Target pointing data:
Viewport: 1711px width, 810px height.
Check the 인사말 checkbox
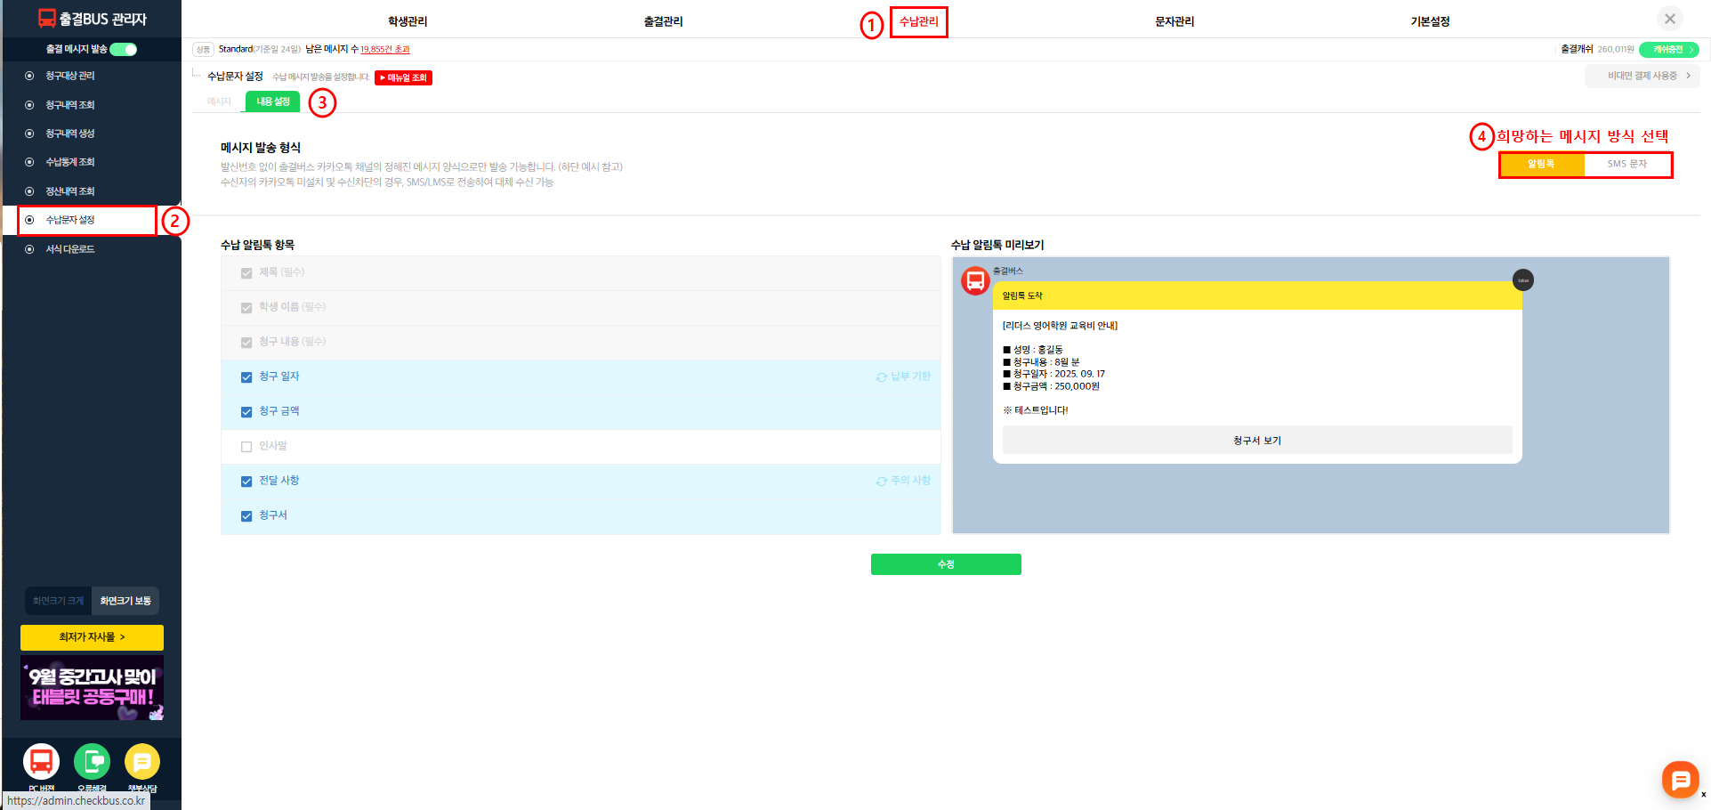246,447
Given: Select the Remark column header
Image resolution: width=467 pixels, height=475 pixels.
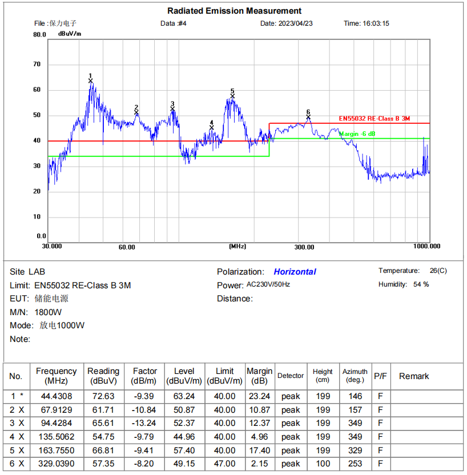Looking at the screenshot, I should 414,376.
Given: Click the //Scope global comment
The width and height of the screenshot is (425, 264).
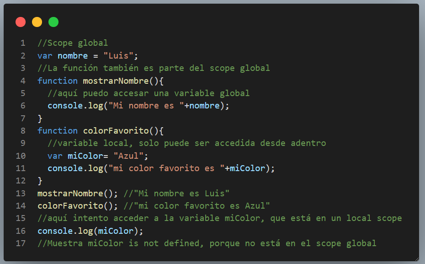Looking at the screenshot, I should [x=72, y=43].
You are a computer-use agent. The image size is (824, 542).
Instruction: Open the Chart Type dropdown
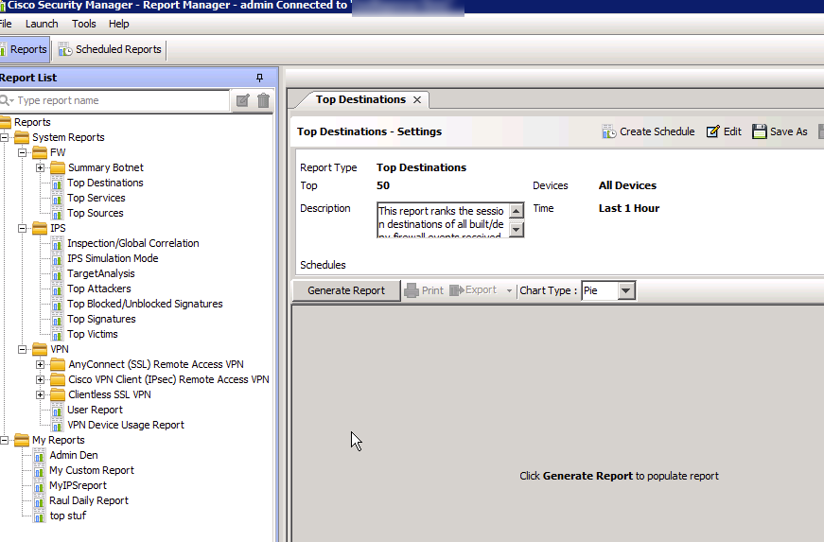coord(625,290)
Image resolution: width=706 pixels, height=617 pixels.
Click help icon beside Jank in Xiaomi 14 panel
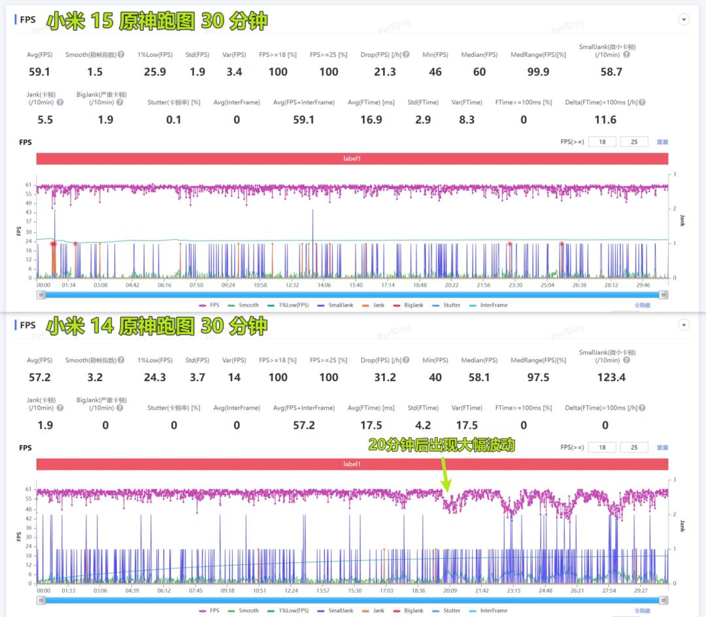coord(60,408)

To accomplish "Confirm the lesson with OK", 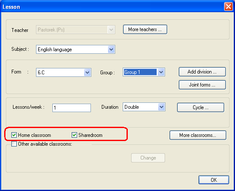I will (x=214, y=180).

* _GIVEN TASK_
Return each line of the listing that contains the string "width".

* _FULL OUTPUT_
Viewport: 1711px width, 810px height.
Image resolution: width=467 pixels, height=475 pixels.
The width and height of the screenshot is (425, 264).
Image resolution: width=706 pixels, height=617 pixels.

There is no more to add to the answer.